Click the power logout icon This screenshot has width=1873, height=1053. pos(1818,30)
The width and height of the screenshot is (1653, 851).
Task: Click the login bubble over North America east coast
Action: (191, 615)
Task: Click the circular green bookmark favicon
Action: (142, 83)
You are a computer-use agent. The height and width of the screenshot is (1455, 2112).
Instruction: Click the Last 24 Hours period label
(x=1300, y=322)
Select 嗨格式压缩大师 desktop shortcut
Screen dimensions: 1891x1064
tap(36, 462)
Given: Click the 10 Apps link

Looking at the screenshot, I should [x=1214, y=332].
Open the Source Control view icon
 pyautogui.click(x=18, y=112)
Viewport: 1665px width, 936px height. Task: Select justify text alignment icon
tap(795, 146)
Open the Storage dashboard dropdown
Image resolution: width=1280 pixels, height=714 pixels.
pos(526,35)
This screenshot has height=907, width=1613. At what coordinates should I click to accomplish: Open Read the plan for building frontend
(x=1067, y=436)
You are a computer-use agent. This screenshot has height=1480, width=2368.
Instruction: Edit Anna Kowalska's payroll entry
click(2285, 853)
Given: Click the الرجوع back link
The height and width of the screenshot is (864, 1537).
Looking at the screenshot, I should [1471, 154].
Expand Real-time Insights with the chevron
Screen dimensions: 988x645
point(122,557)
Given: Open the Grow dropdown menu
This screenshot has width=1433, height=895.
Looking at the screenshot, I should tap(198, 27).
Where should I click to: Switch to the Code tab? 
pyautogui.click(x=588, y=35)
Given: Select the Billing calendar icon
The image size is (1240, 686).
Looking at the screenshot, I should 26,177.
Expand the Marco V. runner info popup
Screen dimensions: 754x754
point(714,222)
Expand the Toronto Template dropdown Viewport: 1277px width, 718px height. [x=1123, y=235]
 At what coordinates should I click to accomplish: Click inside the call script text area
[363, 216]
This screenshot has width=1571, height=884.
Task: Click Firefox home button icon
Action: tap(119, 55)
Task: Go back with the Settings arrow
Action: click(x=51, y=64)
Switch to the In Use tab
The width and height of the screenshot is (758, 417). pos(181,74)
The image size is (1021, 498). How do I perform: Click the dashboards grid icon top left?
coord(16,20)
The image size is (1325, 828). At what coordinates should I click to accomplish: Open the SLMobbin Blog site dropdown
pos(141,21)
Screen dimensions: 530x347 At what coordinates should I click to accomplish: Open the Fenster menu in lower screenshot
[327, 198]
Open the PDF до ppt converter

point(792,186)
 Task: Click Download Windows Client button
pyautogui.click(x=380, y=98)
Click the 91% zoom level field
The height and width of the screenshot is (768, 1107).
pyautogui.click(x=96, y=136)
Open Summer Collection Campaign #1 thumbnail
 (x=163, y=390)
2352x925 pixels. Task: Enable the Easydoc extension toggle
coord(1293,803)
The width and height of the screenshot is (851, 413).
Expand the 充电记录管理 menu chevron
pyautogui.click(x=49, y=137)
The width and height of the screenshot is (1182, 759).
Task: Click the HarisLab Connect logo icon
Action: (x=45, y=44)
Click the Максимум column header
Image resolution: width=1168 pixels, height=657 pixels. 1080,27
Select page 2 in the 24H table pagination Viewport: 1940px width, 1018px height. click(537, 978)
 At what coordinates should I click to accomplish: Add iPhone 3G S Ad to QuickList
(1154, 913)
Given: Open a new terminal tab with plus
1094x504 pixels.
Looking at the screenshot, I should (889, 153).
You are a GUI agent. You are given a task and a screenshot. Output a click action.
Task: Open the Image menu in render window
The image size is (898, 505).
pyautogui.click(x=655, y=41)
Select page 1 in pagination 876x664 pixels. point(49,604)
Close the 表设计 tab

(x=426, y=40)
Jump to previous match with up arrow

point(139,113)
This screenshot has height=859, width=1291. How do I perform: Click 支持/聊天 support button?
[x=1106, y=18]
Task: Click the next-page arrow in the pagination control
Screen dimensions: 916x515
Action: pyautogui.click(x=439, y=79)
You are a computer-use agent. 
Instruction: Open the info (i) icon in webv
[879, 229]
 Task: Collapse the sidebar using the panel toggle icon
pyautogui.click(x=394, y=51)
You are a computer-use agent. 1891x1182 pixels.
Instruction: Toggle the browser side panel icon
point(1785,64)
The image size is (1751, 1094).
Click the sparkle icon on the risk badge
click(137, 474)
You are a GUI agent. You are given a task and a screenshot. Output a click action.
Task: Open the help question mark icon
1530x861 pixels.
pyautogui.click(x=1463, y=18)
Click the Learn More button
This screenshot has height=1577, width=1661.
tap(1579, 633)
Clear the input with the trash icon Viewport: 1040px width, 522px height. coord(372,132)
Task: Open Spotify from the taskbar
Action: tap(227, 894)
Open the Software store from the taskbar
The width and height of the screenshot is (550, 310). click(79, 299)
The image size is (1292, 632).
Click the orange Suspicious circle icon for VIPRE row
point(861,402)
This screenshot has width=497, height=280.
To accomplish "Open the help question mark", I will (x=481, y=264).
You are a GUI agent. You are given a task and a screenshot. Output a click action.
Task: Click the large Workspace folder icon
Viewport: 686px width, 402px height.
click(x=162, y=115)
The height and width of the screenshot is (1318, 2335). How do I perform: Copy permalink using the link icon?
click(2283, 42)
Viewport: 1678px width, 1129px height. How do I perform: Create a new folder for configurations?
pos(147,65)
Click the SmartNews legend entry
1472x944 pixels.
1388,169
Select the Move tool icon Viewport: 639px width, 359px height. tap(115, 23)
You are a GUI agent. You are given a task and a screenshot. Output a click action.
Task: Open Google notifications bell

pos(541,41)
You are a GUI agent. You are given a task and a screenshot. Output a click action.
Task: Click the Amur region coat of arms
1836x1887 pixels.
=======
- **Instructions to follow**:
The answer needed is a single number: how many lines in the records above hold the string "computer". Please write nothing else.

- **Response area**:
4